What you are asked to do: Show, from the records below, all lines that contain the word "will".

Record set:
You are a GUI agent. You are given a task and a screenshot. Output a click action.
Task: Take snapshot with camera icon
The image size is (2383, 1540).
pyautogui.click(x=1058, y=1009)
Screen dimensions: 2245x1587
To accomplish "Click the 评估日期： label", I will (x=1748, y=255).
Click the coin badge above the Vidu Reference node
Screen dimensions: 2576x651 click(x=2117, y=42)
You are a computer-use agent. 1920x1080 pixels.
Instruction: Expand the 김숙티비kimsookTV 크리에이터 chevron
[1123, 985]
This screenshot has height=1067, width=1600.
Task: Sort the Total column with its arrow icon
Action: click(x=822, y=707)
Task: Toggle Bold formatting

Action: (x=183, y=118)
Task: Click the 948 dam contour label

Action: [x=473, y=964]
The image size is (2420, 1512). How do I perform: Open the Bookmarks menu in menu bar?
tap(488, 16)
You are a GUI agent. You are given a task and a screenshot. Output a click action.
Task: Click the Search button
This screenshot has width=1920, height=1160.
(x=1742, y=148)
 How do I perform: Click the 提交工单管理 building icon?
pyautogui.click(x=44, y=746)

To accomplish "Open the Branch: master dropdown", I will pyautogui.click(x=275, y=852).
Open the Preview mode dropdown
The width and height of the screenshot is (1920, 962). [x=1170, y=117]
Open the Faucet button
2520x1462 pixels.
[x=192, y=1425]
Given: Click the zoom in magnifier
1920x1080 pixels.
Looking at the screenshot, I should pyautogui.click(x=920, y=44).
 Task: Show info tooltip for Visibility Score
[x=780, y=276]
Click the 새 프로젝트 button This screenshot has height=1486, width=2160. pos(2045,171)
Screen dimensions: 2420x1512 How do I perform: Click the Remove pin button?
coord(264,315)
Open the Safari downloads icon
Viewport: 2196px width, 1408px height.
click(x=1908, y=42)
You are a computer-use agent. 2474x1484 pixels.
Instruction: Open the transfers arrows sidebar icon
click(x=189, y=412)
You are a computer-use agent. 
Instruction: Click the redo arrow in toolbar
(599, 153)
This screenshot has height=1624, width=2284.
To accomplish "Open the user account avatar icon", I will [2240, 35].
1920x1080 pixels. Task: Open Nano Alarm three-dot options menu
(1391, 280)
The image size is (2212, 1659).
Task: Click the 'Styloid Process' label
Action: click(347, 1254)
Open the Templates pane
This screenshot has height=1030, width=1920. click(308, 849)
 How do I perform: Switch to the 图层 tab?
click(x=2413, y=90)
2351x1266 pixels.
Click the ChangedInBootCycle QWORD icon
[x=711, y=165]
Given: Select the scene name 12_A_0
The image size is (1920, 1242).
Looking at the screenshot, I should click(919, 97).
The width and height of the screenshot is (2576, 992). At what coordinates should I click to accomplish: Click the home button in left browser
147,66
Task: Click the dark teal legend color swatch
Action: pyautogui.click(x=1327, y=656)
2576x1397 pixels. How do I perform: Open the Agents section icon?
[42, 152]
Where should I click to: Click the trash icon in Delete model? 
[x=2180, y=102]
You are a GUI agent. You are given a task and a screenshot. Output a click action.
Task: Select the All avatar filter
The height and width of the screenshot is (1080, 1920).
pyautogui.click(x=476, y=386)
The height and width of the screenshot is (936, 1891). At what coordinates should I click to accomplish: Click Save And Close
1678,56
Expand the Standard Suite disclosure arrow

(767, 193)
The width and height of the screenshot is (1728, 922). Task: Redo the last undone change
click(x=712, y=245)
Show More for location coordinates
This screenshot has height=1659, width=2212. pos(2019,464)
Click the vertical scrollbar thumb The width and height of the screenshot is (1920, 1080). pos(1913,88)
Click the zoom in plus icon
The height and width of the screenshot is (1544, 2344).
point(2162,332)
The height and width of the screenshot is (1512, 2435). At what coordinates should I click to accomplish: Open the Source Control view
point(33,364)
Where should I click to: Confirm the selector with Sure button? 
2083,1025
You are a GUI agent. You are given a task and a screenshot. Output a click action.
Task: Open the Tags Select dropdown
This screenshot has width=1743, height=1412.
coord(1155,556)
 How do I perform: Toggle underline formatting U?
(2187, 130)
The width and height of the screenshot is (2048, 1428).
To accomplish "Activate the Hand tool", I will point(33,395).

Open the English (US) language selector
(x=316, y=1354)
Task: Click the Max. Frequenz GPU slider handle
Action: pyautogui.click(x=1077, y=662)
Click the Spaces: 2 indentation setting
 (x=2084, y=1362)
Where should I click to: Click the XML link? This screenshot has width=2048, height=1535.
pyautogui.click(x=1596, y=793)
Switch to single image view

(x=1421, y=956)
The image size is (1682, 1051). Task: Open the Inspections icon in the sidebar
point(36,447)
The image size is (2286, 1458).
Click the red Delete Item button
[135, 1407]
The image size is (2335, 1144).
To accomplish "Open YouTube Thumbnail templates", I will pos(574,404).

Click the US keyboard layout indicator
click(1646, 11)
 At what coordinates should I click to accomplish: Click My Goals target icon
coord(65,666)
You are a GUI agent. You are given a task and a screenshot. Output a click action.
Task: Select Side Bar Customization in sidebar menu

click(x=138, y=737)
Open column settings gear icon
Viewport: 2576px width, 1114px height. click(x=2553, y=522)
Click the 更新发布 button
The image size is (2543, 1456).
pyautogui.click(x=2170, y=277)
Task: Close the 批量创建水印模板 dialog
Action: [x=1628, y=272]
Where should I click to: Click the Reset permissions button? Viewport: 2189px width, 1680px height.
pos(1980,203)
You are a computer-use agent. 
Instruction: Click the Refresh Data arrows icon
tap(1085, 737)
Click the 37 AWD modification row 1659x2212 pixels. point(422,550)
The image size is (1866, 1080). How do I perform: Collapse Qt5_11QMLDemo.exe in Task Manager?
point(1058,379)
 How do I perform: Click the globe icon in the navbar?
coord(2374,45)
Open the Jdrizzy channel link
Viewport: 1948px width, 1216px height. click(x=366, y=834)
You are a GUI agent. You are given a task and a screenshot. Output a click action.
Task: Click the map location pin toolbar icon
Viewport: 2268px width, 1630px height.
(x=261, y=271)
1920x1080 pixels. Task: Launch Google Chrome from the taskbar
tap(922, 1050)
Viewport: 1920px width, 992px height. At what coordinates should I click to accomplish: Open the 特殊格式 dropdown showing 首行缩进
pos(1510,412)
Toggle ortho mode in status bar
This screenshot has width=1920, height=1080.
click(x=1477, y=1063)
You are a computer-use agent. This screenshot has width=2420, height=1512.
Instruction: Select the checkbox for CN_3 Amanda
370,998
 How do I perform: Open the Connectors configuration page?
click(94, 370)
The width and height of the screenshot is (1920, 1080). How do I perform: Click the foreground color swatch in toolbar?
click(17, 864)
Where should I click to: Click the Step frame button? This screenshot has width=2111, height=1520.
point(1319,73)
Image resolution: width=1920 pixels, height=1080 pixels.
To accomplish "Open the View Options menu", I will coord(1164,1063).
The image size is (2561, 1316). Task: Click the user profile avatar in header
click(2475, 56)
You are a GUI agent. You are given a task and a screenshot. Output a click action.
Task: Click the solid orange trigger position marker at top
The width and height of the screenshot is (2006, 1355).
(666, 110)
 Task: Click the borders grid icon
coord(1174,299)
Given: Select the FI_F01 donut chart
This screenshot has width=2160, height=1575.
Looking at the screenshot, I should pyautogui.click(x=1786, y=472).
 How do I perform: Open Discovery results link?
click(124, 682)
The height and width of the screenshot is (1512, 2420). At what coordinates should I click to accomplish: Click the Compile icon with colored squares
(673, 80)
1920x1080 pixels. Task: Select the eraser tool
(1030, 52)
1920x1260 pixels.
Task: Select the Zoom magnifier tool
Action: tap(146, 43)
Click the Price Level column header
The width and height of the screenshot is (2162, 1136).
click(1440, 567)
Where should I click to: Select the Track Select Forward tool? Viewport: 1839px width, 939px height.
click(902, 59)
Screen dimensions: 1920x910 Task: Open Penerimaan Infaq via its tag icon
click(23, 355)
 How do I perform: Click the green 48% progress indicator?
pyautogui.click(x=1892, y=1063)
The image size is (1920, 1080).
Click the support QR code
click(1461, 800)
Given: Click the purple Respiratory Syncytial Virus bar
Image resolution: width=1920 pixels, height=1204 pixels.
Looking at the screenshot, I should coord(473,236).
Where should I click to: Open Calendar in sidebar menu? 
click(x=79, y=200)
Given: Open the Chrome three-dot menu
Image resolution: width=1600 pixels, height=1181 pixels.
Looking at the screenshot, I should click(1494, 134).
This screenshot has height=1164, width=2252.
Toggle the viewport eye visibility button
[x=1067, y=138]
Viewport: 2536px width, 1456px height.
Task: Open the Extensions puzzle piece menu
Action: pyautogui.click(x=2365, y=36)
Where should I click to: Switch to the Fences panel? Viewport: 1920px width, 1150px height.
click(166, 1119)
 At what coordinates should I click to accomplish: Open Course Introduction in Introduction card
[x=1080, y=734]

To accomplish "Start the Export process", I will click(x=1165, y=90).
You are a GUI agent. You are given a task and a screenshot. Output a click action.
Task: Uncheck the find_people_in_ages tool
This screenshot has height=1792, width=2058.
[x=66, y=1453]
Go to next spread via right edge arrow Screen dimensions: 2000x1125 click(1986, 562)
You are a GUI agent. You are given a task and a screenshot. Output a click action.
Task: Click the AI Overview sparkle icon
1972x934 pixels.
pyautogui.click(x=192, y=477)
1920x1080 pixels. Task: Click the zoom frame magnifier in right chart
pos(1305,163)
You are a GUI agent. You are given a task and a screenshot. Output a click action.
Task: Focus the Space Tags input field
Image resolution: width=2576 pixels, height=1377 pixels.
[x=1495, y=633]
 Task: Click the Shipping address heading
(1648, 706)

Answer box:
To accomplish "Click the 评估日期： label", I will (x=1748, y=255).
To accomplish "Open the Branch: master dropdown", I will pyautogui.click(x=275, y=852).
To accomplish "Open the user account avatar icon", I will [2240, 35].
To accomplish "Activate the Hand tool", I will point(33,395).
To accomplish "Open YouTube Thumbnail templates", I will pos(574,404).
To accomplish "Open the View Options menu", I will coord(1164,1063).
To accomplish "Start the Export process", I will click(x=1165, y=90).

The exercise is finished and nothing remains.